Cependant sa fuite avec les diamants de la succession de son mari, et les dégâts financiers qu'elle occasionne, relativise cette morale.

Partie 2 : Le mouvement de retraite

Amorcé par celui de la marquise de Merteuil, le mouvement de fuite loin d'un monde corrompu concerne aussi bien
- la fille qui "prend demain l'habit de postulante" (= entre au couvent), "cérémonie plus triste encore" que celle de l'arrangement avec les créanciers, car en faisant le "grand sacrifice" de sa fille, Mme de Volanges perd tout.
- Que l'exil du chevaler Danceny à Malte. La mère ne peut le retenir car elle acquiert "l'affreuse certitude" que sa fille est "coupable". Cette séparation définitive des différents protagonistes les isole et leur ôte toute possibilité de communication. Si bien que les 4 derniers § de la lettre apparaissent porteurs d'une morale dérisoire. Quand Mme de Volanges s'interroge ("Il serait peut-être encore temps de le retenir ?") elle ne cherche qu'à conjurer une "fatalité" dont elle prend conscience peu après.
De même sa lucidité est inutile : elle comprend que ses interrogations en cascade ("Qui pourrait ne pas frémir… quelles peines ne s'éviterait-on point… quelle femme ne fuirait pas… quelle mère pourrait, sans trembler, voir…?) signalent la voie de la sagesse qu'il aurait fallu suivre, et qu'elles ne sont que des "réflexions tardives qui n'arrivent qu'après l'événement", donc impuissantes à modifier le cours des choses. L'image du "tourbillon de nos mœurs inconséquentes", c'est-à-dire nos comportements sociaux dépravés auxquels on ne peut échapper, explique que cette vérité morale "reste étouffée et sans usage". Amer constat que retire, trop tard, cette mère victime d'une vie de plaisirs qui ont dégénéré.
La dernière phrase a ainsi une allure de SENTENCE en montrant la prise de conscience d'une vérité toute entière négative (cf. "insuffisante", "malheur") : l'échec de cette valeur sûre pour le philosophe des Lumières qu'est "notre raison", dans ses deux buts symétriques ("prévenir" et "consoler").

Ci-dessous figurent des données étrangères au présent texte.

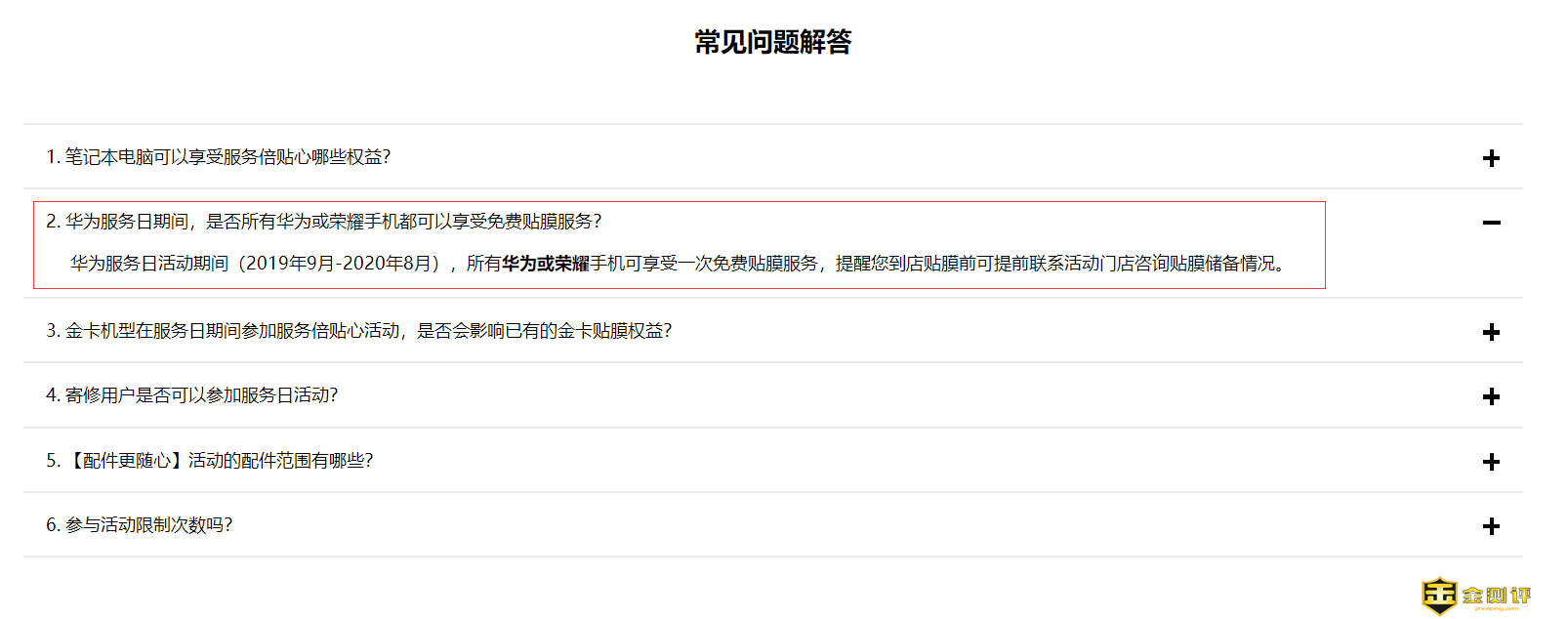Expand question 4 via its plus icon
The width and height of the screenshot is (1568, 619).
1490,396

L'affirmation dépasse ainsi le cadre de l'échange épistolaire pour servir de leçon à toutes les mères : derrière le cas particulier ("je", "ma", "notre"), se profile la généralisation et l'application à autrui.

On comprend que la publication de ce roman épistolaire ait fait scandale, car aucune conclusion vraiment morale n'est donnée par l'auteur. Celui-ci se contente de réduire au silence les coupables, qui n'ont pas l'occasion de donner une lettre ultime pouvant expliquer leurs comportements et attitudes.